Kate Davitt |
The doctor looked at me and said, “I have never had a case like this one before. I am going to have to go home and do some research.”
The case he had never had before was that of a grown man (me) with mumps. He eventually returned with the goods that revealed the almost certain possibility that any (ahem!) sperm I might generate in the future would be sterile. I was happy to know that my masculinity was really not at stake, after all my previous generation of male stuff had produced two lovely daughters. While this happened in the early 80s, I was never curious enough to want to know if indeed the doctor had been right.
Through the years I marveled at the fact that actors Charlie Chaplin and Anthony Quinn had asserted their maleness in their 80s by having offspring.
My mother used to often tell me, “You will never understand because you will never be a mother.” I always took this quite seriously. Of late I have been thinking about that in relation to what exactly it is to be a woman. Some women close to me are reaching that age where as women they will lose their ability to have children. I wonder if that makes them less a woman when they get to menopause and then are past it.
I photographed Vancouver dancer choreographer Judith Garay a few years ago and I brought up the subject of menopause. At the time I was thinking ( and remember I was born and raised to be a Roman Catholic and I even went to four years of a Catholic boarding school experience) that it would be interesting to research the idea of sex when reproduction was a physiological impossibility. As a man, while I don’t necessarily think about it (and had I never contracted the mumps) would the act be different if one knew of one’s sterility?
For a woman, let’s say one with children, would sex after menopause represent an adventure, liberation or would it represent diminishing returns?
Judith Garay |
Garay was not all that forthcoming with opinions but she did tell me that she had created a dance that represented the moment of menopause and that when she danced it in front of friends, they could not understand why she would suddenly fall. We left it there and I never pursued the subject.
I wonder if there is a difference now in the term that used to be so much in vogue when I was much younger. The term feminine, femininity – is there a connection between the word feminine and being a woman? Is being a woman independent of what a man might think himself. Surely that must be the case. But that does not prevent my wife from baby talking our cats, “Plata you are a girl, Casa you are a boy.” I see my cat Plata as slim, elegant and feminine; after all she is a female. I see Casa (18 pounds) as big, strong and manly. Yet when Casa runs he is as quick and elegant as Plata. I am sure we impose our idea of what is supposed to represent a woman and a man on our pets. We do this even when we know that male lions really do nothing and it is the female lion that attacks and kills. Would this make a female lion less feminine in our human perception of things?

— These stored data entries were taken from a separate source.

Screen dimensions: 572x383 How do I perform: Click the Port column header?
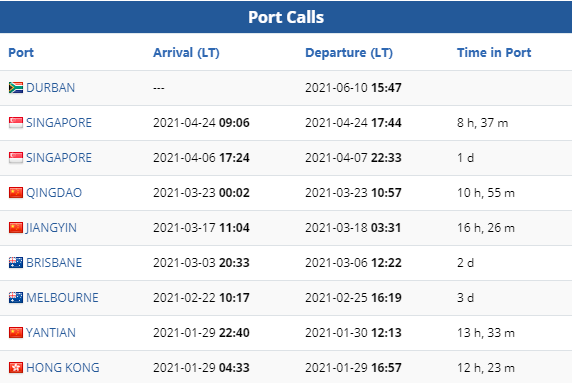[21, 53]
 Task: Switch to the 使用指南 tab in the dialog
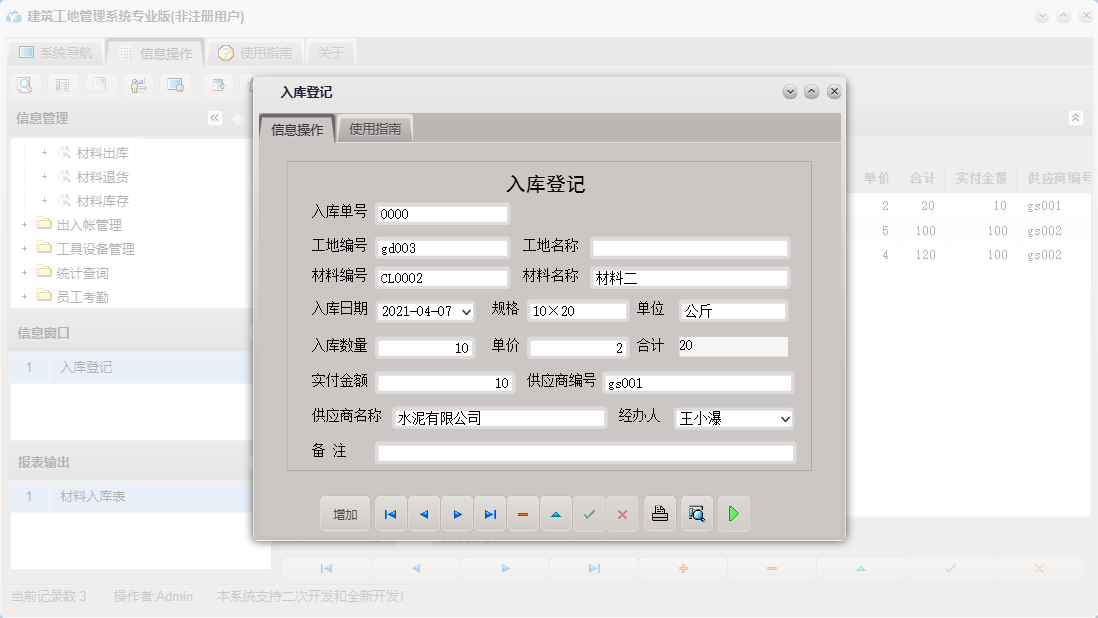point(373,129)
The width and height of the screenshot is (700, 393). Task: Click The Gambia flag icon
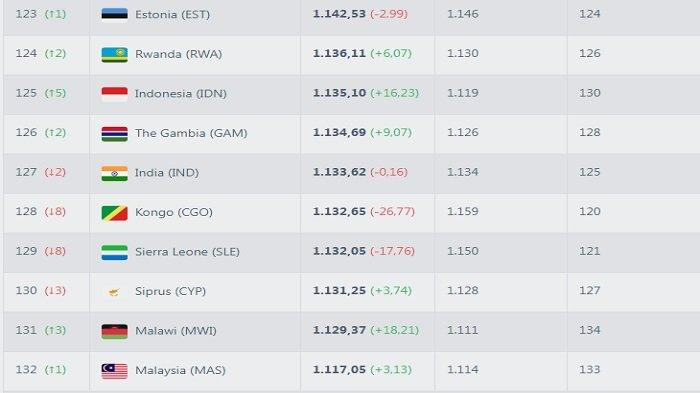pos(114,134)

I see female gay couples walking on the street and tell myself that a woman’s physical manliness (stressed with short spiky haircuts, etc) does not and should not make her less a woman. But is she less feminine? I would say yes and I would base it on what by now must be ancient and irrelevant ideas of what a woman is and should represent. But then is femininity important today?

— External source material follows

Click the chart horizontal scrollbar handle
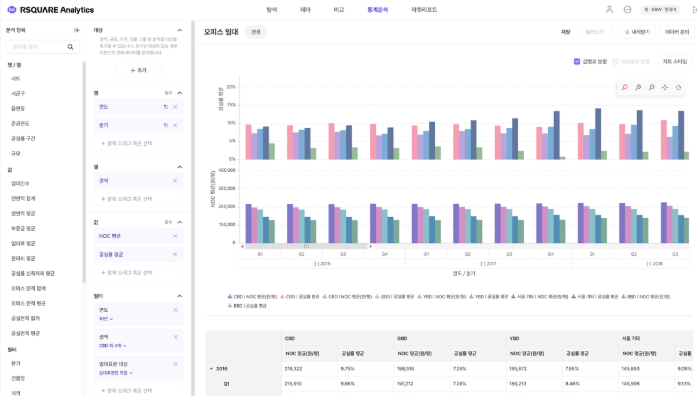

It seems that my world of women is divided into Grace Kelly, the pinnacle of fragile femininity ( watch Green Fire) category and the Diana Mary Fluck (Diana Dors) who are pneumatically endowed but to me lack that all important quality I define as femininity.
Femininity may have lost its attraction to those of the much younger generation. I watched Miley Cyrus perform with Justin Beiber (I went with my granddaughter) last week in the documentary Never Say Never and I was repulsed by her toughness and swagger. Not my type. Triscuits with Kate Davitt would be much more appealing.